Two and a half years later, the results are a slow erosion of British trade…
- This is also borne out by these figures: since the UK’s exit from the European Union, finalised in 2020, sales of UK brands have plummeted by around €7 billion, with the fashion sector bearing the brunt, with revenues slipping by 60 per cent. Italy lost exports to the UK in the sector, amounting to €600 million.
- The agricultural sector is not faring any better: 8,000 companies have closed since 2019: the situation has worsened further since Brexit and the subsequent transition to new agricultural and trade policies. These challenges have been exacerbated by the impact of the Covid-19 pandemic, price pressures and climate change. The Conservative government has not replaced EU subsidies with other funds and has opened up imports from Commonwealth countries such as Australia and New Zealand.
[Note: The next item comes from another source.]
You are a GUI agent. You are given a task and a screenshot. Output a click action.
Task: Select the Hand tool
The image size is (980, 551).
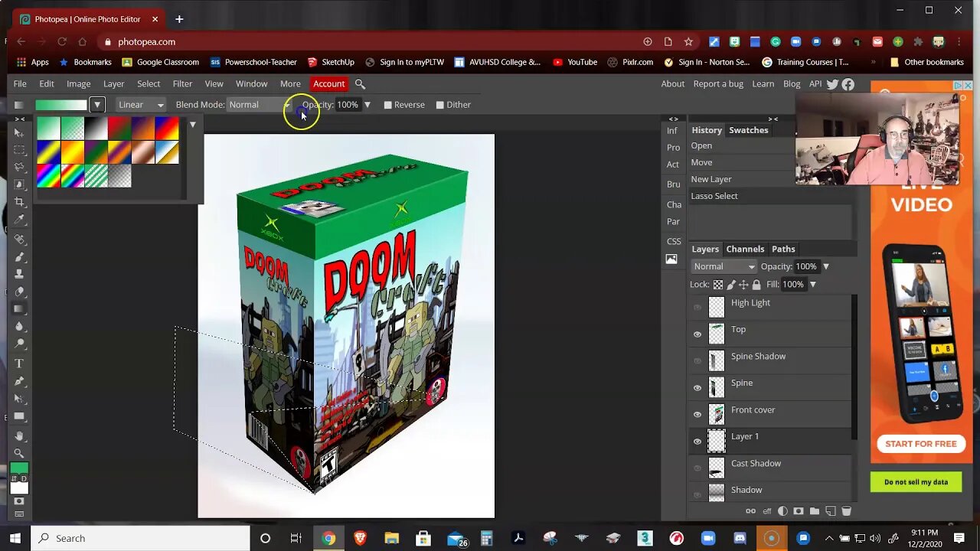pyautogui.click(x=20, y=436)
- Also interesting is the view of Le Monde (1 July 2024): ‘eight years after Bexit, we know the result: an isolated country, with growth “amputated”, a health system asphyxiated, Northern Ireland wanting secession… the promise to regain control over immigration ended up with a doubling of the number of incoming foreigners…’. In fact, Brexit today is rejected by 55% of Britons
- Read also : UK : cost of living hits families

Further confirmation comes from this: London’s shrinking stock market where we read: ‘It has been a particularly bad year for the London Stock Exchange. A total of 88 companies cancelled or moved their main listings from the market, with only 18 taking their place.
This is the largest net outflow of companies since the financial crisis…. But there are also deep issues. Thinning liquidity makes it difficult to compete with the deep US capital markets and fast-growing economy [and this is a European problem, there is also of the internally divided EU] but…
“The state of the London stock market reflects a deeper malaise in the UK business environment that needs to be resolved. In recent years, political turmoil has hampered listing, investment and expansion in Britain. The large majority of the new Labour government offers a stable platform on which to build. And the UK has many comparative advantages, from financial services to life sciences, that can attract listings and investment opportunities.
Unfortunately, the government has already erred in putting companies and wealth creators on the back foot with heavy taxes in its autumn budget. It must now act quickly to regain business confidence. In the new year, investors will want to see progress on Labour’s lauded planning reforms, infrastructure projects and broader growth strategy. Only by developing a compelling business case for Britain can the government give London’s stock market more than a fleeting chance of recovery.”